Study doubles number of known human structural variants

1000 Genome Project data helps researchers understand the role of structural variation in human health and disease

Email newsletter

News and blog updates

Sign up

Mills RE et al. 2011. Nature
Example of a deletion, previously associated with body mass index. The deletion was identified independently with read-pair analysis (green), read-depth analysis (yellow), and split-read analysis (red) methods. Grey dots indicate position and mapping quality for individual sequence reads. Targeted assembly confirmed the breakpoints detected by split-read analysis (red).

Researchers have created the most detailed map of structural variation in the human genome. The map, which charts approaching 30,000 structural variants – half of them never seen before – will allow teams around the world to look how this kind of genetic effect can shape human health and disease.
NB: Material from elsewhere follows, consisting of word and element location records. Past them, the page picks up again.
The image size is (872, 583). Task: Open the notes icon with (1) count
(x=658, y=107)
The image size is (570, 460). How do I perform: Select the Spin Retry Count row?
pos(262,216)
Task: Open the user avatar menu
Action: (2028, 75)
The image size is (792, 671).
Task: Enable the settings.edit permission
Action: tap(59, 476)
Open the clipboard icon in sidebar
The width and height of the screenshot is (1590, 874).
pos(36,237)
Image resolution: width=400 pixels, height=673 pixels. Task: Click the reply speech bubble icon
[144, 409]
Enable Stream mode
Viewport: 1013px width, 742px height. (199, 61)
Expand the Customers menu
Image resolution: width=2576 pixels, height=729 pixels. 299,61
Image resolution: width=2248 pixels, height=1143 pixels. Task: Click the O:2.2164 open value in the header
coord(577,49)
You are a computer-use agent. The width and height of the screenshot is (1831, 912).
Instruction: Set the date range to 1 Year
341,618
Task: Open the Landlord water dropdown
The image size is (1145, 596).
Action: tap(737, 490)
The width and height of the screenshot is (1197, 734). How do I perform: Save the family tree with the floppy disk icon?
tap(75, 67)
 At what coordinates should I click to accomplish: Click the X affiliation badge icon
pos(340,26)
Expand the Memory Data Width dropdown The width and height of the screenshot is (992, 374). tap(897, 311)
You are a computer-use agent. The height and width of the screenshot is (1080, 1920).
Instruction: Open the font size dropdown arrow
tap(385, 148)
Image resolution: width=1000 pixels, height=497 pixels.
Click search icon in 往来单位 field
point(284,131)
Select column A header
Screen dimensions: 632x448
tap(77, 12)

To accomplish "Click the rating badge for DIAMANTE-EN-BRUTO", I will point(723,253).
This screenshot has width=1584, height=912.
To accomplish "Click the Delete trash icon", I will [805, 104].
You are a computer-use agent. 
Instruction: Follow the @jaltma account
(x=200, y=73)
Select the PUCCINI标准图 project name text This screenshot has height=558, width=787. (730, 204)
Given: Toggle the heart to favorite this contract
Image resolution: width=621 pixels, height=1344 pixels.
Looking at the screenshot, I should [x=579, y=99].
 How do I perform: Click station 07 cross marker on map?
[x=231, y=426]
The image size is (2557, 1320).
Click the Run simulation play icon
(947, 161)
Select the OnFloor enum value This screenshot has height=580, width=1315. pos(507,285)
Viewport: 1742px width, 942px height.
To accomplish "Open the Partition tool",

Identifying genetic differences between people often involves a search for single letter changes in the genome, which can be associated with disease symptoms or susceptibility to developing a disease. But these single letter changes account for only part of the variability in human genomes. Each person’s genome differs in other ways, carrying an enormous amount of structural variation – deletions, duplications, insertions, and inversions in the genetic sequence. Structural variation is known to play an important role in diseases including autism, schizophrenia and Crohn’s disease.

There are many structural variants in everyone’s genomes and they are increasingly being associated with various aspects of human health. It is important to be able to identify and comprehensively characterise these genetic variants using state-of-the-art DNA sequencing technologies.”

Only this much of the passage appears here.